_Directive_: Show each line of the rows below that contains the word "agent".

******

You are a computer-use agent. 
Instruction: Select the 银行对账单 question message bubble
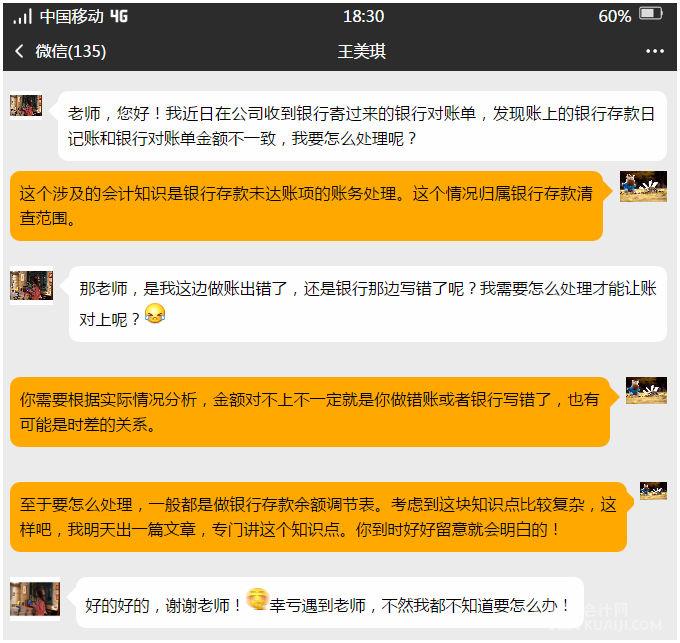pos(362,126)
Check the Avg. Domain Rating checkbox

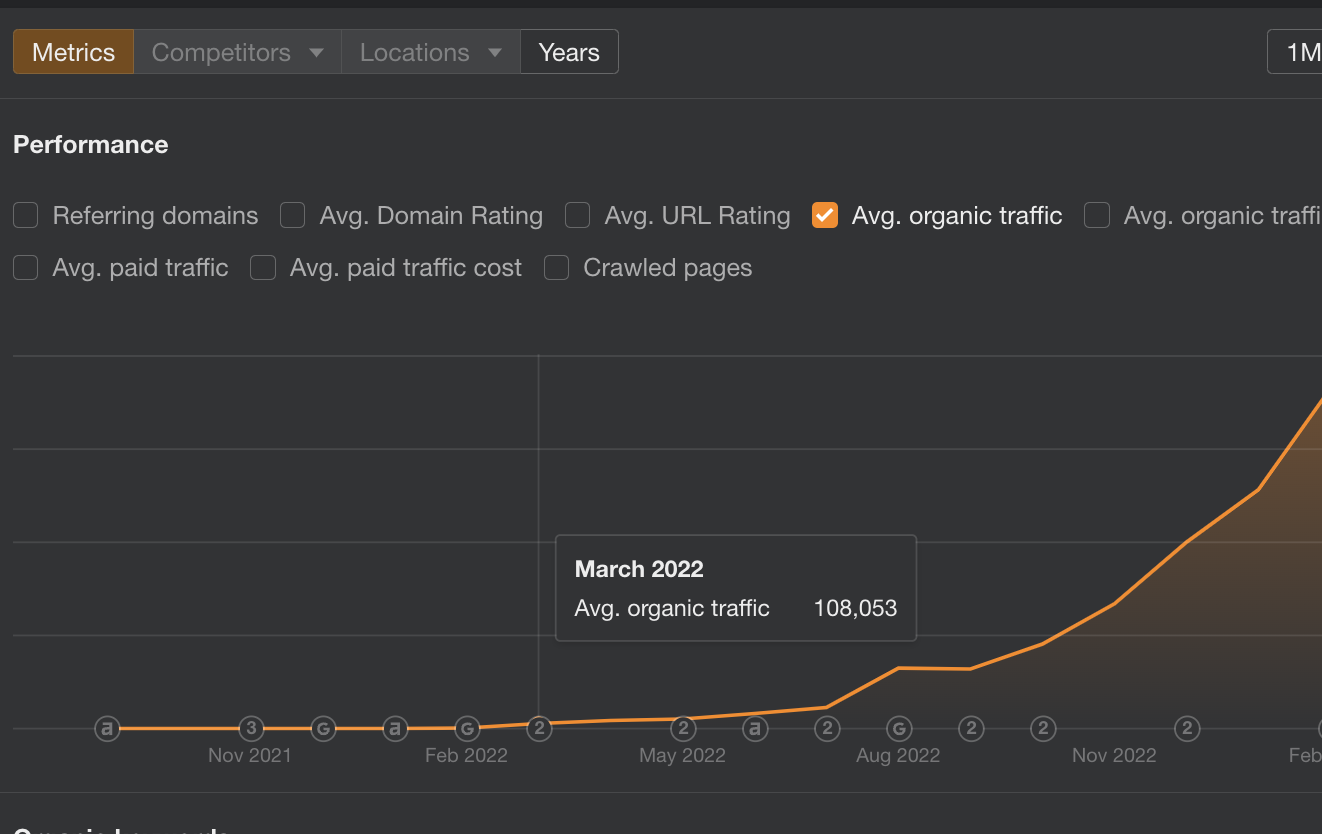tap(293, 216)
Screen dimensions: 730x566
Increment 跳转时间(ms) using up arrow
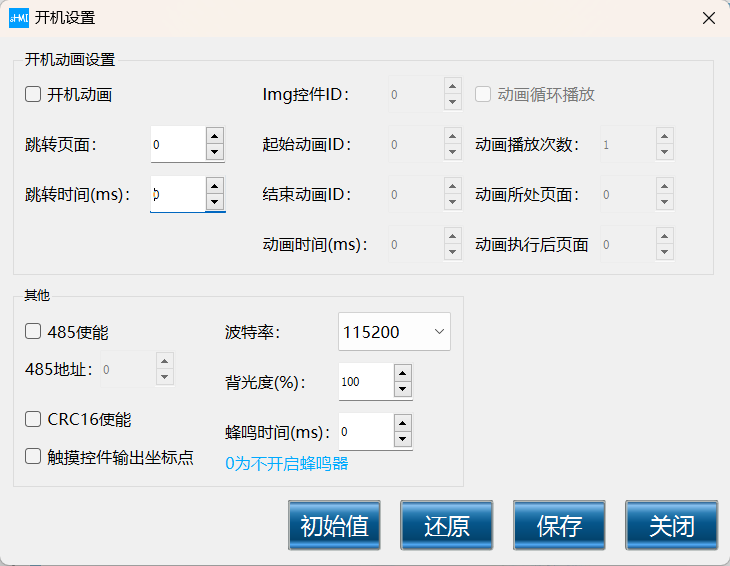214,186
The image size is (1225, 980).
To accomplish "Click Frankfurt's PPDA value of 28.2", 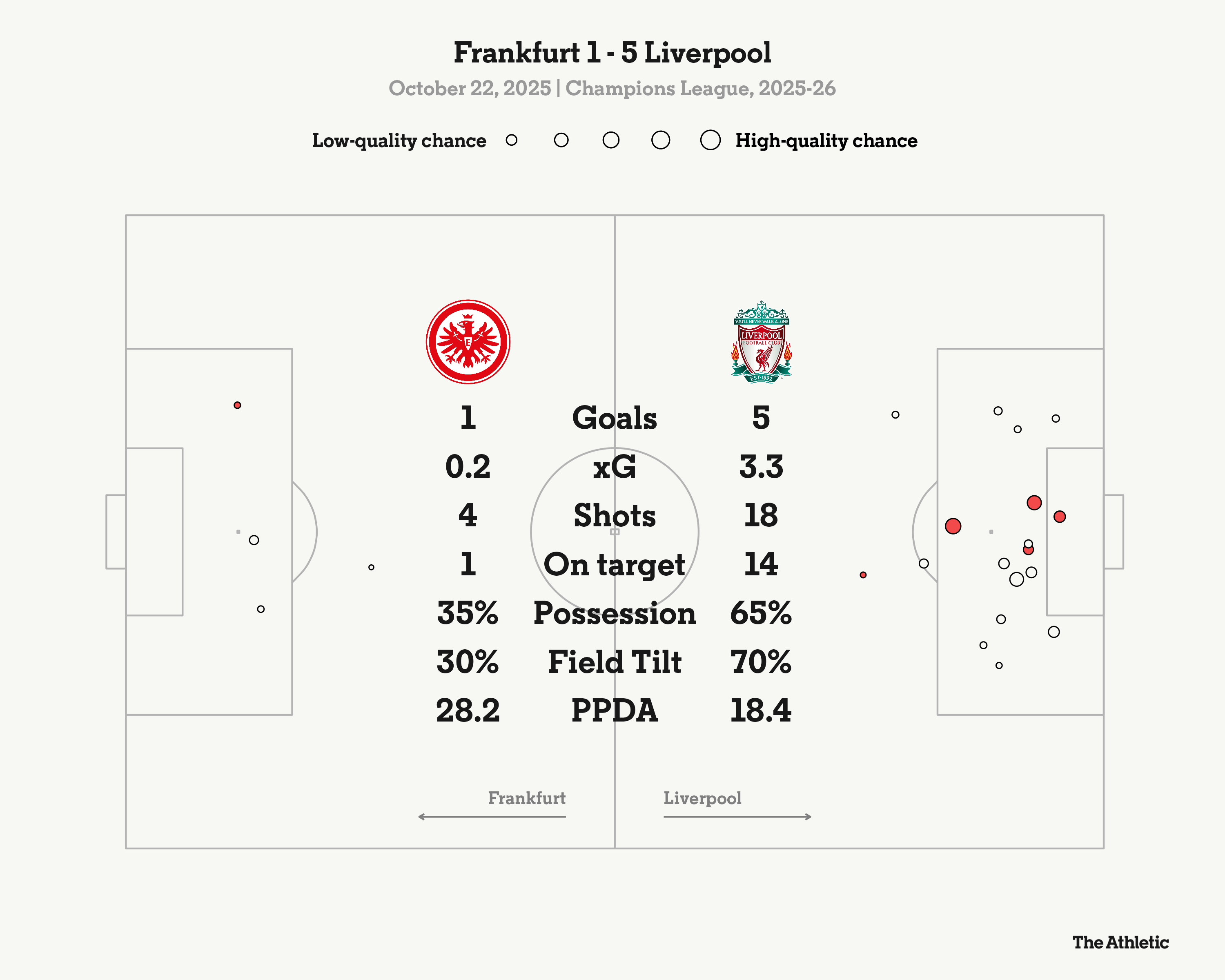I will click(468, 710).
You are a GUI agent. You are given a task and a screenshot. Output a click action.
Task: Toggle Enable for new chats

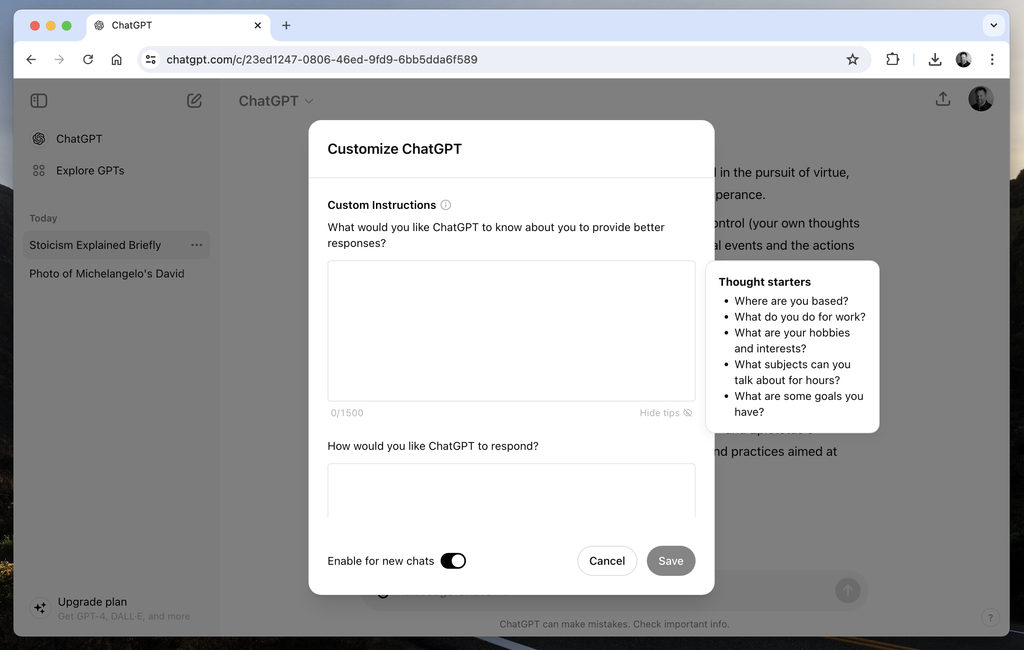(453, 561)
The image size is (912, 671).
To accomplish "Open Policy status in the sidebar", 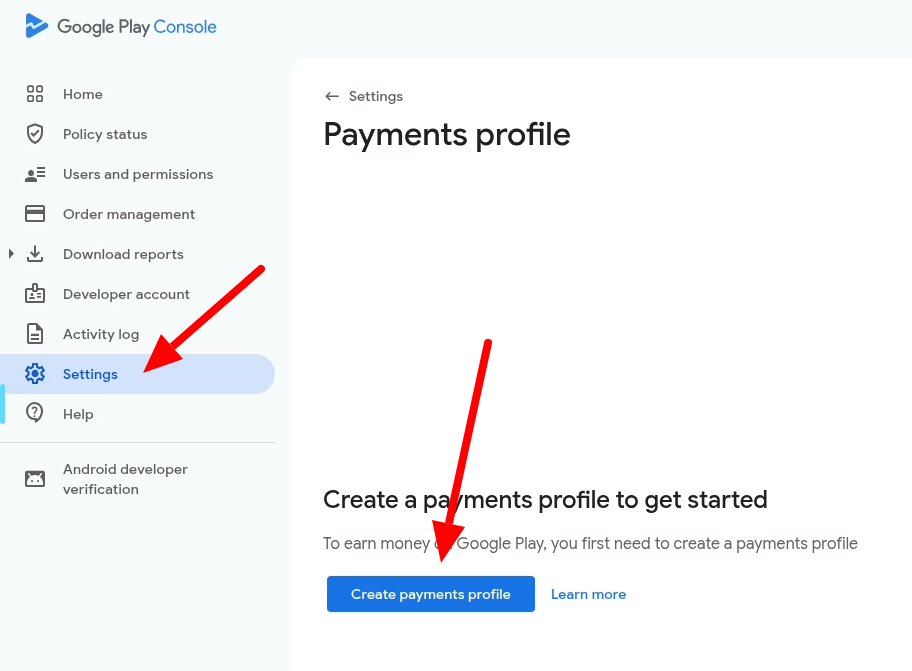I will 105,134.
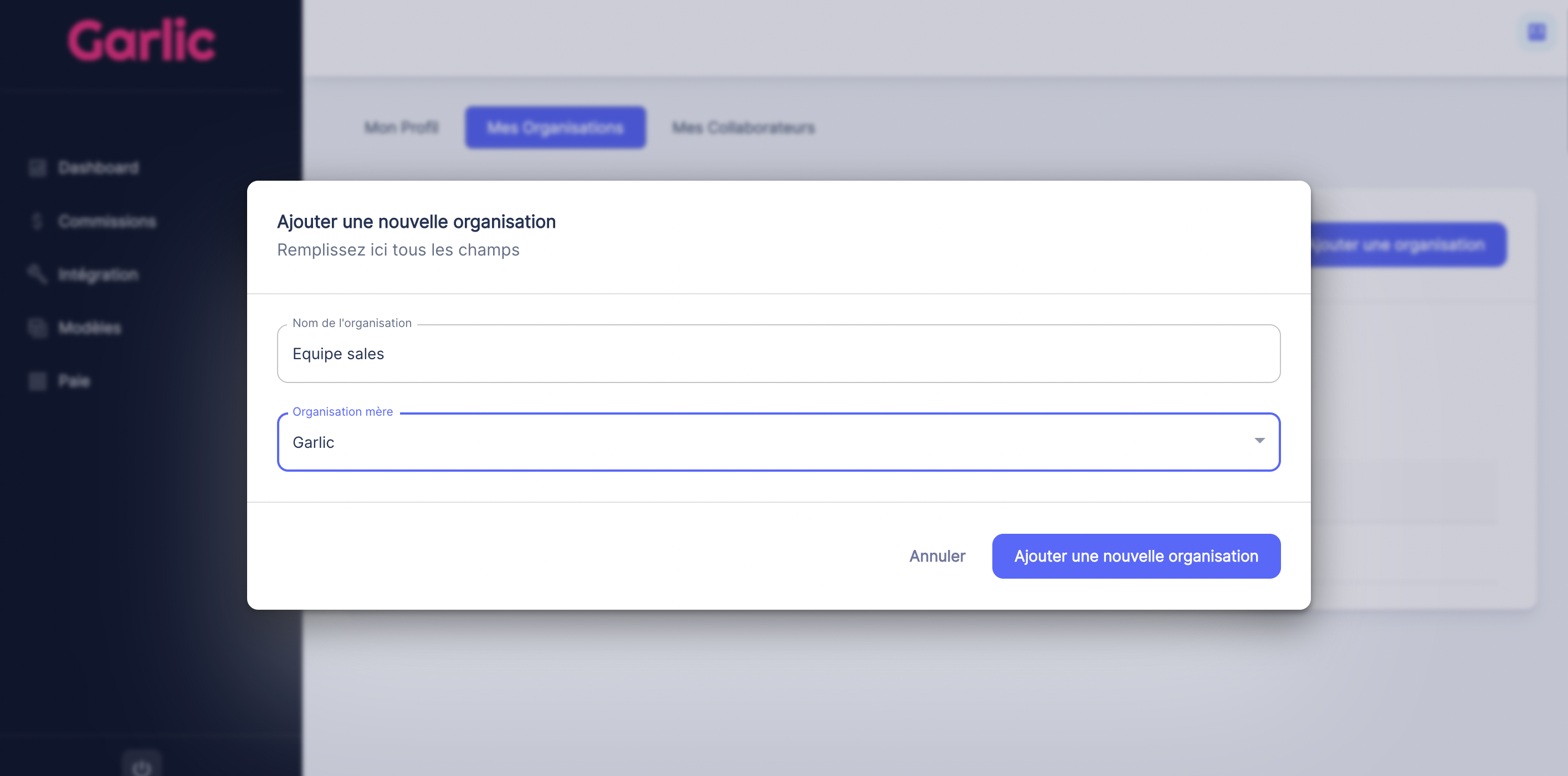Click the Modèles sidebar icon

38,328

******

_Output of the exercise_:
You are a computer-use agent. 
You are a GUI agent. You are given a task and a screenshot. Output a click action.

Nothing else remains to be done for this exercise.